# Problem requirements
No pictures go in the copy. Restate, word for word, each line from the one containing "Click the 593.0 price axis label" through the last line below.

BEGIN

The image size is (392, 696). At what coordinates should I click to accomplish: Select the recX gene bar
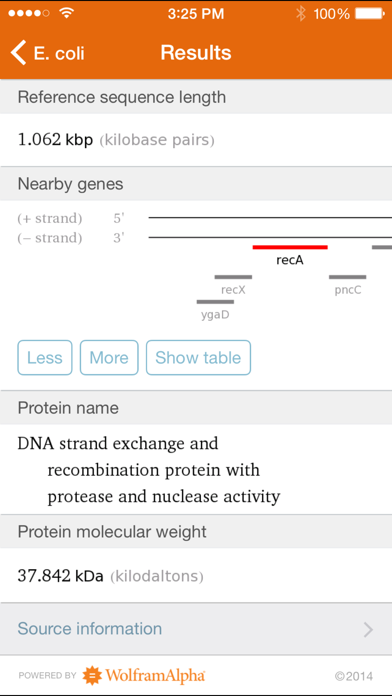point(233,277)
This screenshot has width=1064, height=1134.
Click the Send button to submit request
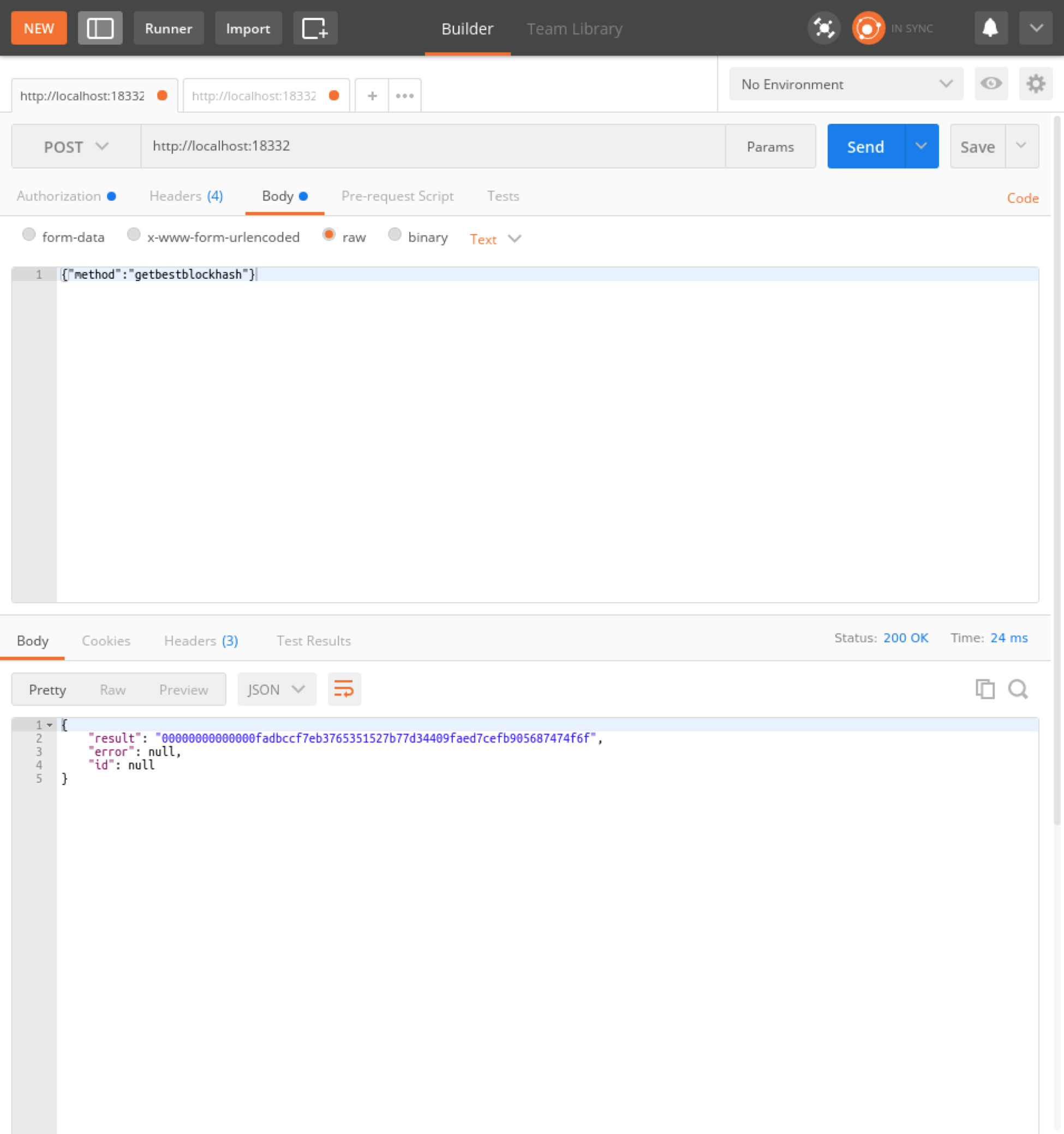pyautogui.click(x=864, y=146)
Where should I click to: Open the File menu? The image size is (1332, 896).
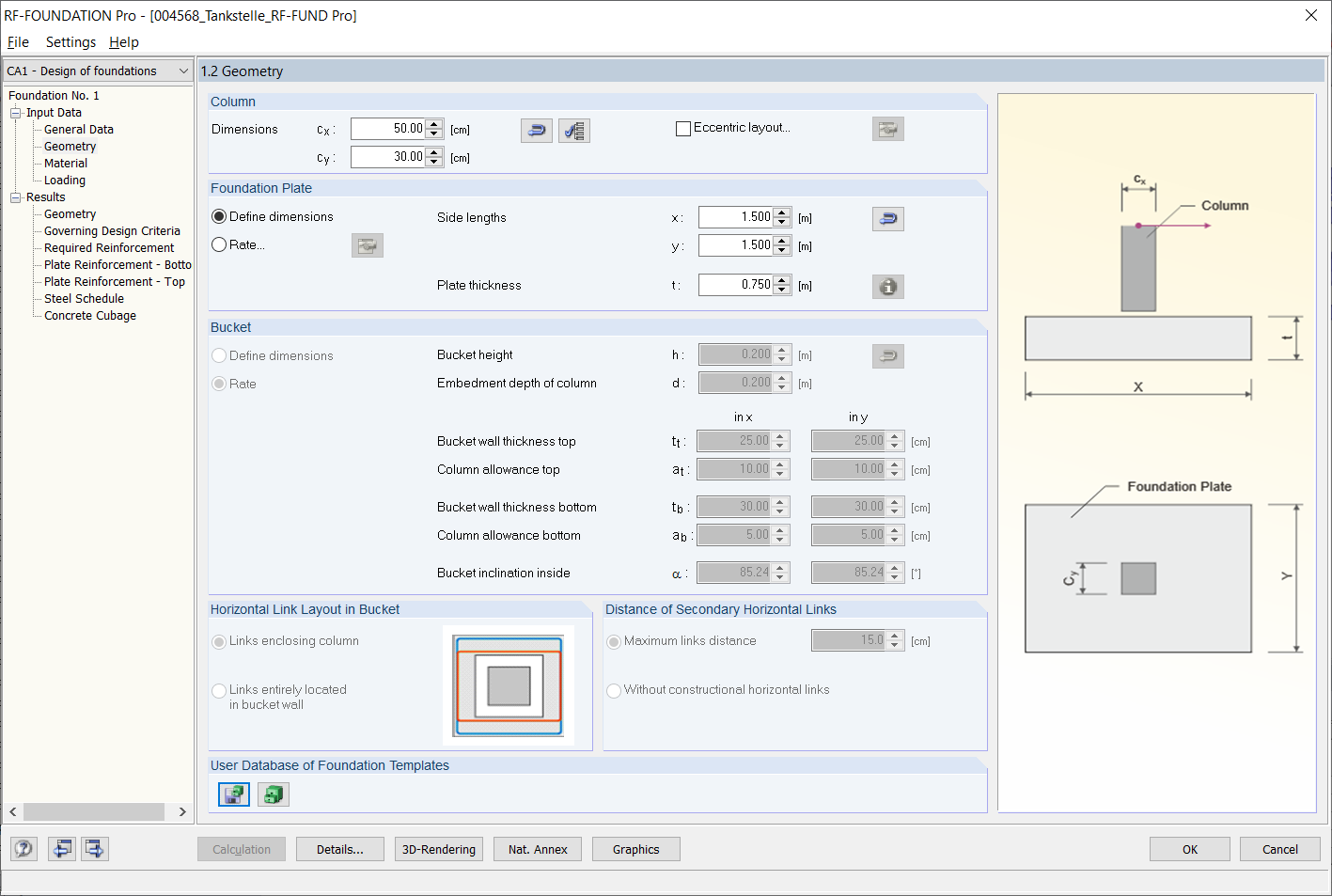[18, 42]

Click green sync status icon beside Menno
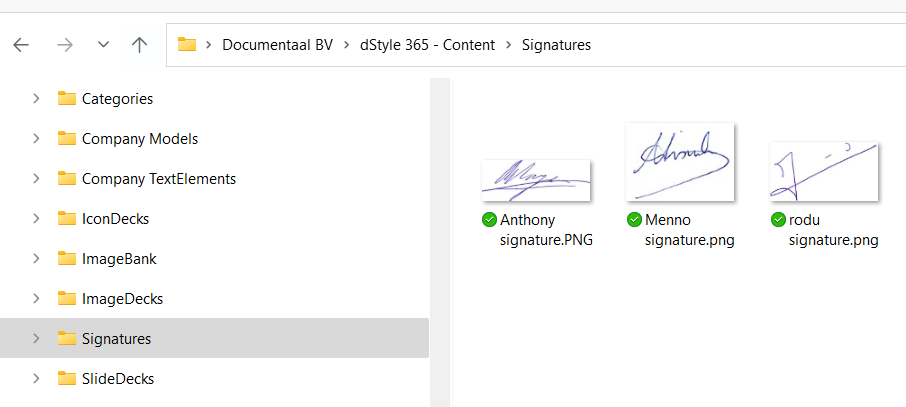click(x=634, y=220)
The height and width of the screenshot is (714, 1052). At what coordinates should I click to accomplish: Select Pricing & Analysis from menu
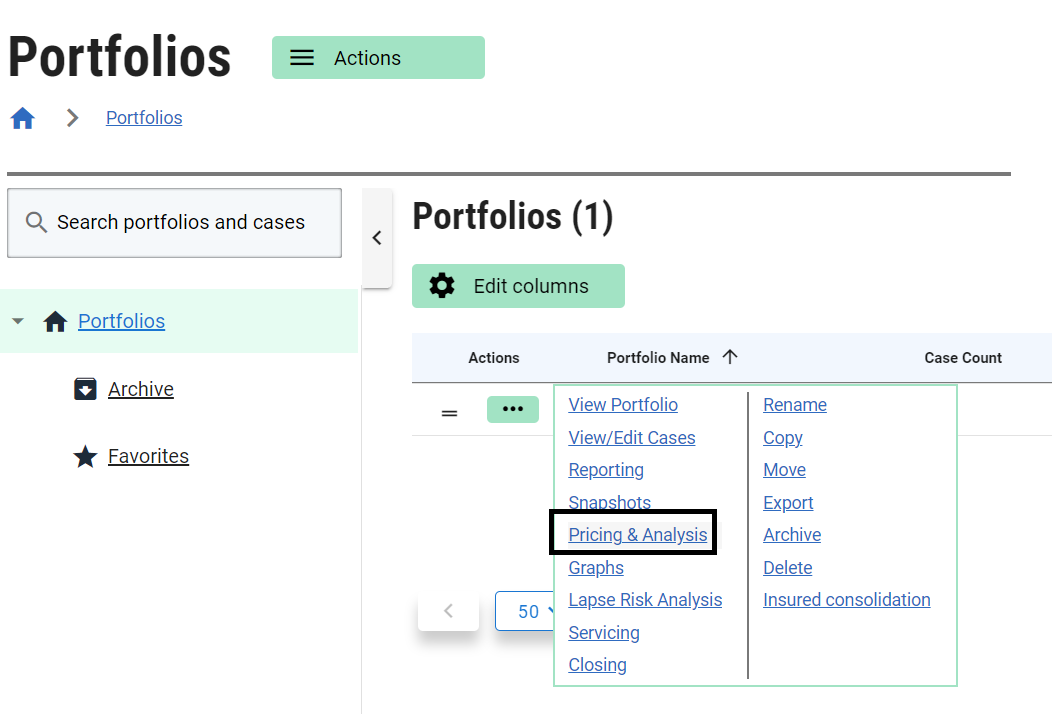click(x=637, y=535)
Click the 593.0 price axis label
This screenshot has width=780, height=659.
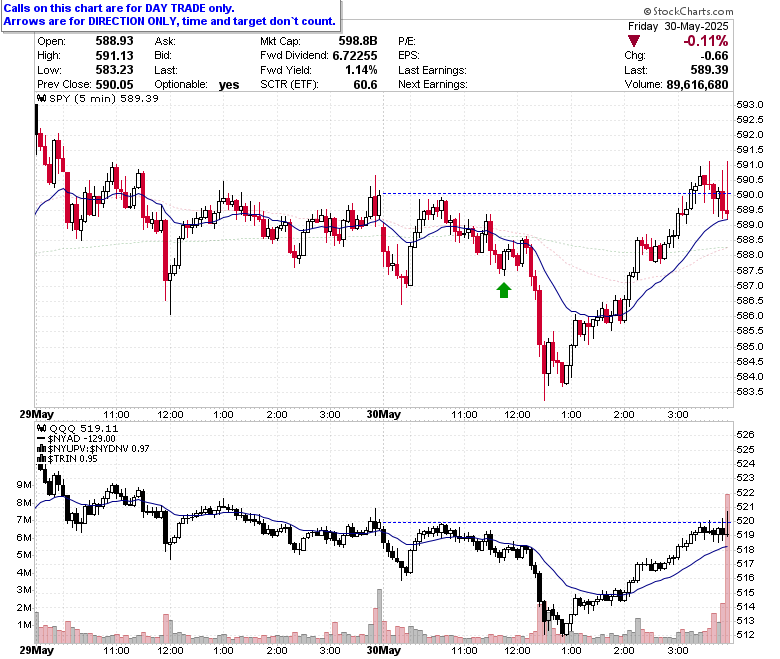point(750,104)
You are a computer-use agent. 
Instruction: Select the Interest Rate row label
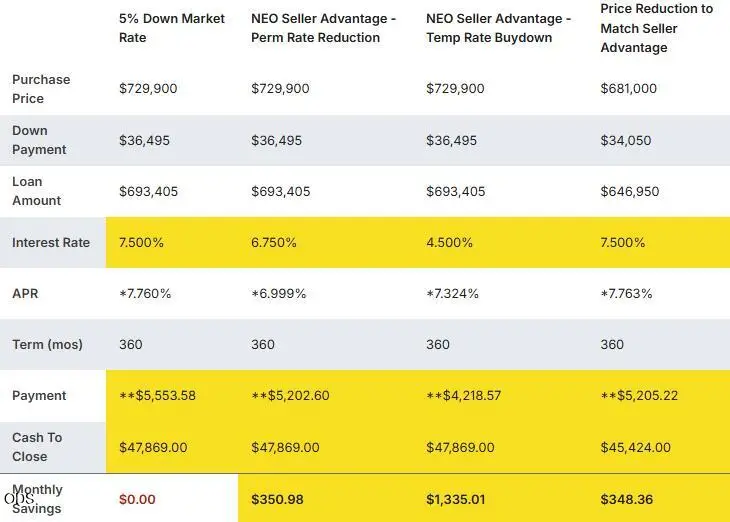click(x=51, y=243)
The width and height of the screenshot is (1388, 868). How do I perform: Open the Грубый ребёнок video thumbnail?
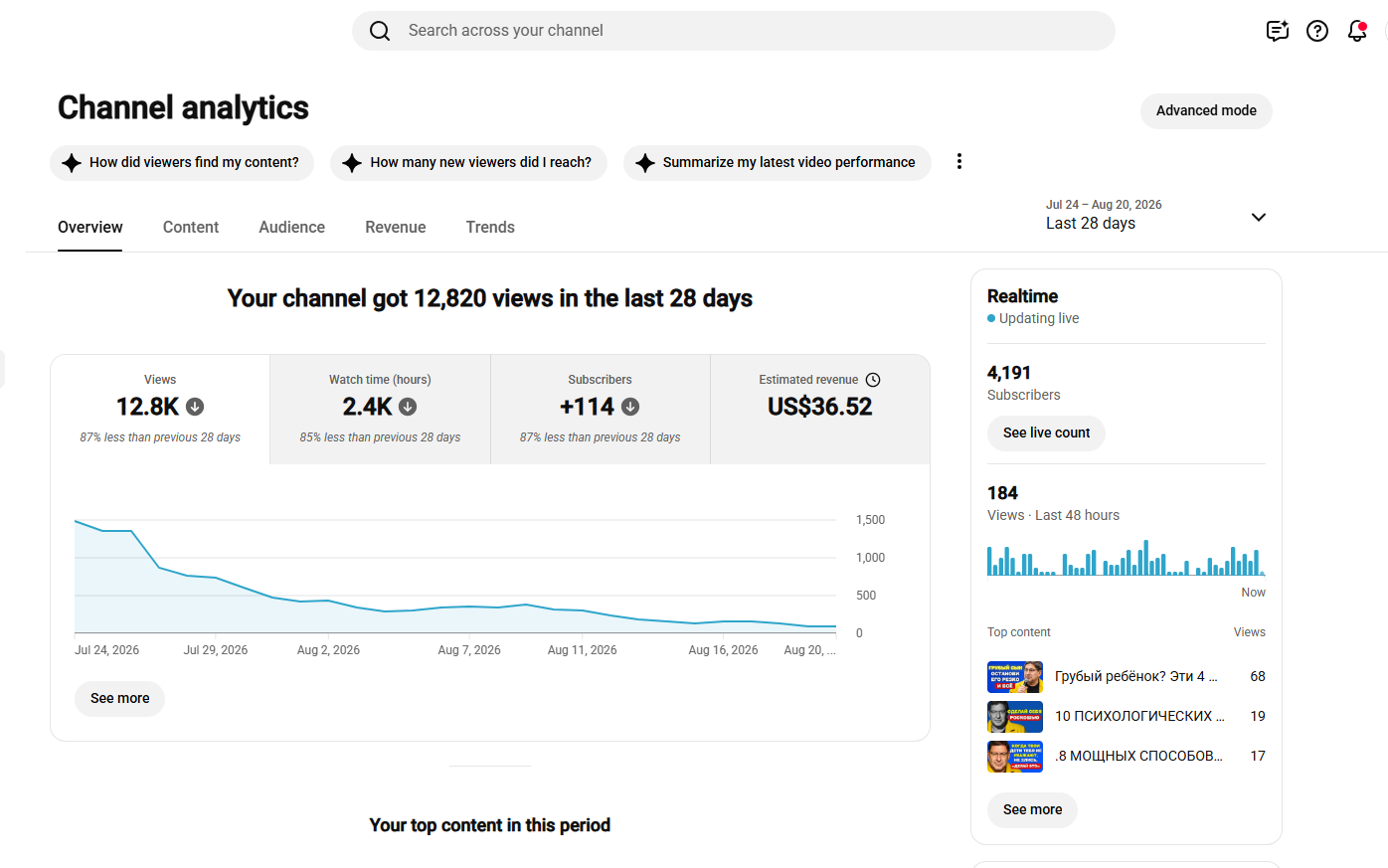[1015, 677]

END

# Answer to the exercise
Click the 593.0 price axis label
This screenshot has width=780, height=659.
point(750,104)
You are a computer-use agent. 
Instruction: Select the Interest Rate row label
click(x=51, y=243)
The width and height of the screenshot is (1388, 868). How do I perform: Open the Грубый ребёнок video thumbnail?
[1015, 677]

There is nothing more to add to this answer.